ブレーナードは以前から民主党政権の秘蔵っ子と呼ばれる存在で、当初は財務長官に任命されるという説もありましたし、FRBではパウエルの後任の議長に就任するのではないかといった噂もあったほどでしたが、結局NEC議長に指名されたことからFRBからあっさり離れることとなりました。

過去1年あまりFRBの運営は実はブレーナードが担っており、ほとんどの戦略は彼女が立案しパウエルはそれに乗っていただけという見方もありました。
それでも年初からのFRB内では完全なハト派のブレーナード派と、それなりに強気にインフレに対応しようとするパウエル派が相当な綱引きを展開してきただけに、ポストブレーナードでパウエルがどのように政策決定していくのかが注目されはじめています。

民主党も人材不足があるのかも知れませんが、あっさりブレーナードがNEC議長に栄転してしまったのはかなり意外で、この先がどうなるのかが大きな注目を集めています。
FOMC議事録の内容にも関心が集まるところですが会議直後の議事録はミニッツであり、これまでも議長判断で強調ポイントなどはデフォルメされてきたという経緯があるだけに本当の会議の内容はよくわからず、とにかくこれからのFOMCとパウエル発言にさらに市場の関心が集中しそうな状況となってきているようです。

後任の副議長はシカゴ連銀総裁オースタン・グールズビー氏

ホワイトハウスはブレーナードの後任として、米シカゴ連銀総裁に先月就任したオースタン・グールズビー氏の起用を検討中とのことです。
グールズビー氏はオバマ政権で大統領経済諮問委員会(CEA)委員長を務めていました。
シカゴ連銀総裁に就く前はシカゴ大学の経営大学院ブース・スクール・オブ・ビジネスの教授なのでいわゆる学者肌の人物で、かなりハト派の姿勢をもった人物とされています。
当面はパウエルのもとでその政策に従う存在として機能することになるのではないでしょうか。

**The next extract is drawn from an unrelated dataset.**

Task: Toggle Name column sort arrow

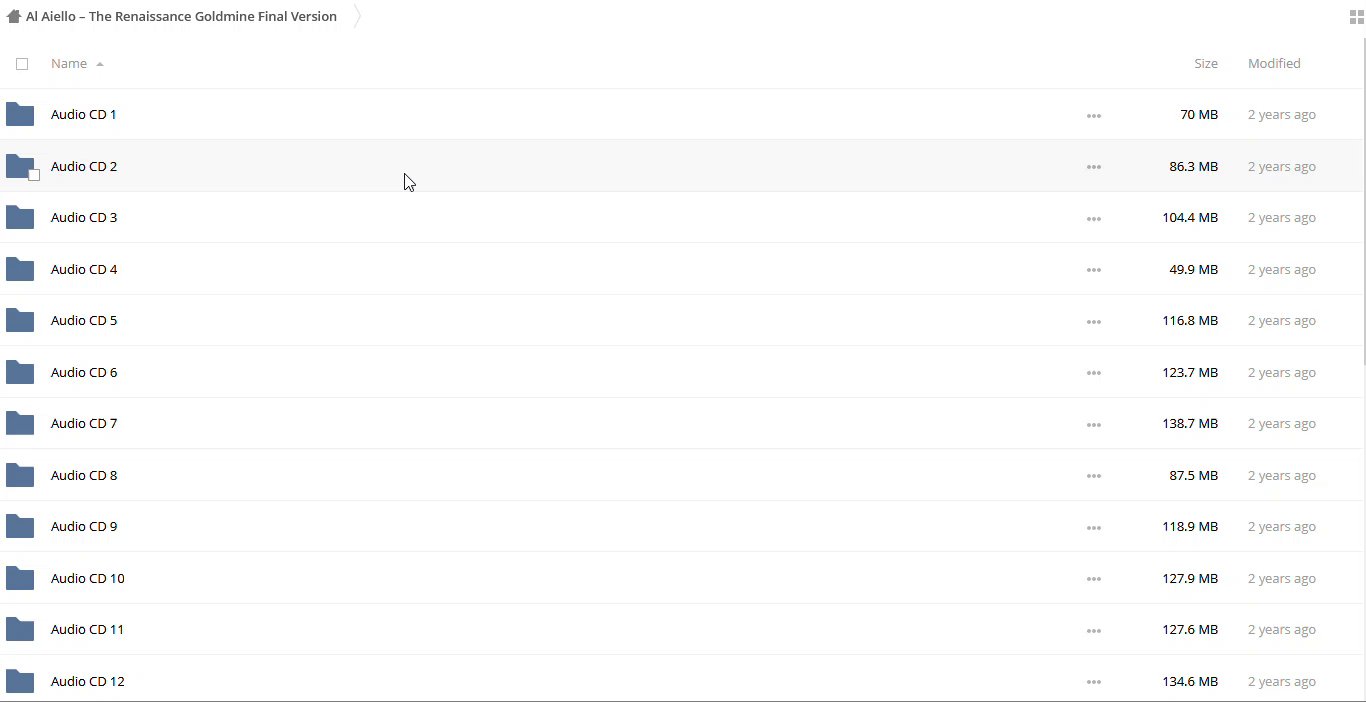Action: [100, 64]
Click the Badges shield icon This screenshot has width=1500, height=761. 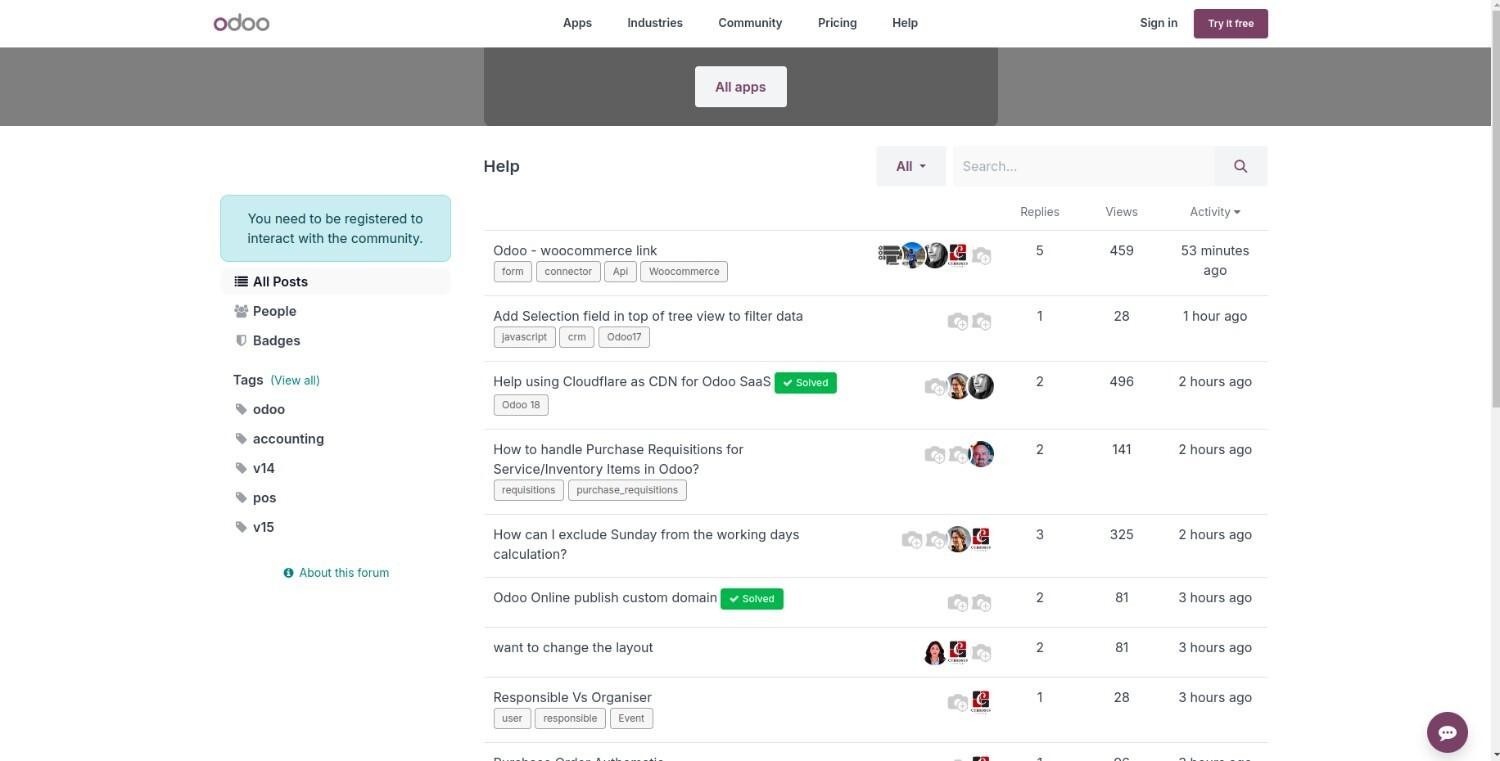click(x=241, y=341)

パウエルはさらに利上げを進めるのかどうかが大きなポイント

昨年12月段階のFOMCメンバーのドットチャートを見ると、投票権のない地区連銀総裁も含まれていますが、2023年末は4.875%が2名、5.125%が10名、5.375%が5名、5.625%が2名となっており、足元の経済指標がかなりインフレの進行を加速させていることがわかる状況下では、FF金利のターミネーションレートも5%後半に移行することが十分に考えられる状況になってきています。

パウエル自身はトランプ政権時代にFRB議長に任命され、本人は共和党員なのでバイデン政権とは特段強い親和性があるわけではありませんが、バイデン大統領としては2024年の大統領選挙年前になんとかインフレを沈静させたいと考えているようです。
FRBに対しては引き続きインフレ引き締めの政策を継続することを希望しているとも言われており、今年に関しては利上げの上限がさらに高まること、また利下げはほとんど期待できない可能性もではじめています。

パウエルはもともと法学部出身で経済学の畑を歩んできた存在ではありませんが、最近ではポール・ボルカーのようなインフレファイターをめざすボルカー2.0を自称しているだけに、ブレーナード無き後にどのレベルで利上げを止めることになるのかが市場の大きな関心事になりつつあります。

過去のケースをみると景気悪化から利下げがはじまると相場暴落の引き金を引く

このコラムではすでに何度かご紹介していますが、過去の米国におけるFRBの政策を見ていると、利上げが進んだものの景気が悪化してFRBが逆に利下げを始める段階というのが株を中心として相場の暴落の引き金になることが多く、市場参加者はその部分にも関心を集めています。
とくにインフレ対策のためにあまりにも利上げをしてしまうとオーバーキルの状態で相場は相当痛んでしまうことが考えられるため、適度なタイミングで利上げを止めることが期待されますが、中途半端なインフレ対策はかえってリセッション時に問題になることも考えられることからその締め付け加減は非常に難しいものとなり、果たしてパウエルがその大役を務めることができるのかという疑問も持ちあがりはじめています。

足元の相場はFRBの政策動向次第、パウエルの一挙手一投足に異常に反応して日々上げたり下げたりする相場を繰り返しているので、ここからのFRBの政策姿勢は非常に重要であり、相場の行方を大きく左右することになるでしょう。
引き続き注視していくことが求められています。